BEGIN
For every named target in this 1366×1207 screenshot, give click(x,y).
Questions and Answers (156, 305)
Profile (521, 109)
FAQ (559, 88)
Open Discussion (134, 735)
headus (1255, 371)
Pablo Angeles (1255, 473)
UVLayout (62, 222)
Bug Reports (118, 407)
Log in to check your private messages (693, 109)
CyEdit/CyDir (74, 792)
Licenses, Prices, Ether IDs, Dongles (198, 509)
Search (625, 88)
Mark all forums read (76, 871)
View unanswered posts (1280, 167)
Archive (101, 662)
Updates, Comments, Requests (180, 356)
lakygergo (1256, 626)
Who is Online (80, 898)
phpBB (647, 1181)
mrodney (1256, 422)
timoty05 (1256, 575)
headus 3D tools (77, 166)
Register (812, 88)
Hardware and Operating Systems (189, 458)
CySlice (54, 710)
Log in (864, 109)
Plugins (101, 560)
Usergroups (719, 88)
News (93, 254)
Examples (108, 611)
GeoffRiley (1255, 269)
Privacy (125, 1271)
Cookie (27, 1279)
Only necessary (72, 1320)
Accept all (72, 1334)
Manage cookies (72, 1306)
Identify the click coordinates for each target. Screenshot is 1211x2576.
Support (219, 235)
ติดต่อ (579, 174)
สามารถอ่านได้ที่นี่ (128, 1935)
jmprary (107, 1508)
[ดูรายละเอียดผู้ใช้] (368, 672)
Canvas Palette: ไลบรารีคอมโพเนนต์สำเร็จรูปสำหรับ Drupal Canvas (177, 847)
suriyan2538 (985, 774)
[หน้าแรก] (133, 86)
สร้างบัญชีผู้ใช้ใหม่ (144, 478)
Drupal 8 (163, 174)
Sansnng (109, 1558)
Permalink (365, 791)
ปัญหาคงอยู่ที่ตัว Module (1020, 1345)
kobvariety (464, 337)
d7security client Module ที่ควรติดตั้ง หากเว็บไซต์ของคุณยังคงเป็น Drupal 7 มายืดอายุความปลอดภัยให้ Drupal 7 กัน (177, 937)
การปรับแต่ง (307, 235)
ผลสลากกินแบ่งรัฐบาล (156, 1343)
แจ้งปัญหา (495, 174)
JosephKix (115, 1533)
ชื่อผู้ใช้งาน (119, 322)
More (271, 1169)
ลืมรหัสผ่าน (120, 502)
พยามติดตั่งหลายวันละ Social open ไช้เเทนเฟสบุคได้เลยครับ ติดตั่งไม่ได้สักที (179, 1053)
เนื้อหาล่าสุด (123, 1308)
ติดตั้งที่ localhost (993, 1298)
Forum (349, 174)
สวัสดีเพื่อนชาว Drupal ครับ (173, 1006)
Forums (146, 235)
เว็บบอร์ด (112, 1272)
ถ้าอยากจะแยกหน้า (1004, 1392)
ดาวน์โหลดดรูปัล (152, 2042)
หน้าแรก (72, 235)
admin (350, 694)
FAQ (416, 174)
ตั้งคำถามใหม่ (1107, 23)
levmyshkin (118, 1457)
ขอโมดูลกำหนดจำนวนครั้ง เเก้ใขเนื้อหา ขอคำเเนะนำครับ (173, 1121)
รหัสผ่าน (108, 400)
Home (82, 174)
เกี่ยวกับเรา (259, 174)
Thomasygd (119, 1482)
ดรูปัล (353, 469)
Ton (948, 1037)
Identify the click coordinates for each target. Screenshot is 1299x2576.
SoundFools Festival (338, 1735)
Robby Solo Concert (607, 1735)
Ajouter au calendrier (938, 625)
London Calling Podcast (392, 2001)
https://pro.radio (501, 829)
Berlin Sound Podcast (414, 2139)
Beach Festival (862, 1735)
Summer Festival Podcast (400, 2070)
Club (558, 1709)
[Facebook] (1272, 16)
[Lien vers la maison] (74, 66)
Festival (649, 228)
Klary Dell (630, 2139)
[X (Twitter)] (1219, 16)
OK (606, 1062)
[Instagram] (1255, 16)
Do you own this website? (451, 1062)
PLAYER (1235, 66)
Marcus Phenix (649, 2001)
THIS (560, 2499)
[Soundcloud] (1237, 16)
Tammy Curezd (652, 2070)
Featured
END
**WHAT YOU WILL DO:** Beginning at the line with "Cookie (27, 1279)" and ending at the line with "[หน้าแรก] (133, 86)", reproduce each line of the data above exactly, and add no other lines.

**THE ANSWER:**
Cookie (27, 1279)
Only necessary (72, 1320)
Accept all (72, 1334)
Manage cookies (72, 1306)
Identify the click coordinates for each target. Screenshot is 1211x2576.
Support (219, 235)
ติดต่อ (579, 174)
สามารถอ่านได้ที่นี่ (128, 1935)
jmprary (107, 1508)
[ดูรายละเอียดผู้ใช้] (368, 672)
Canvas Palette: ไลบรารีคอมโพเนนต์สำเร็จรูปสำหรับ Drupal Canvas (177, 847)
suriyan2538 (985, 774)
[หน้าแรก] (133, 86)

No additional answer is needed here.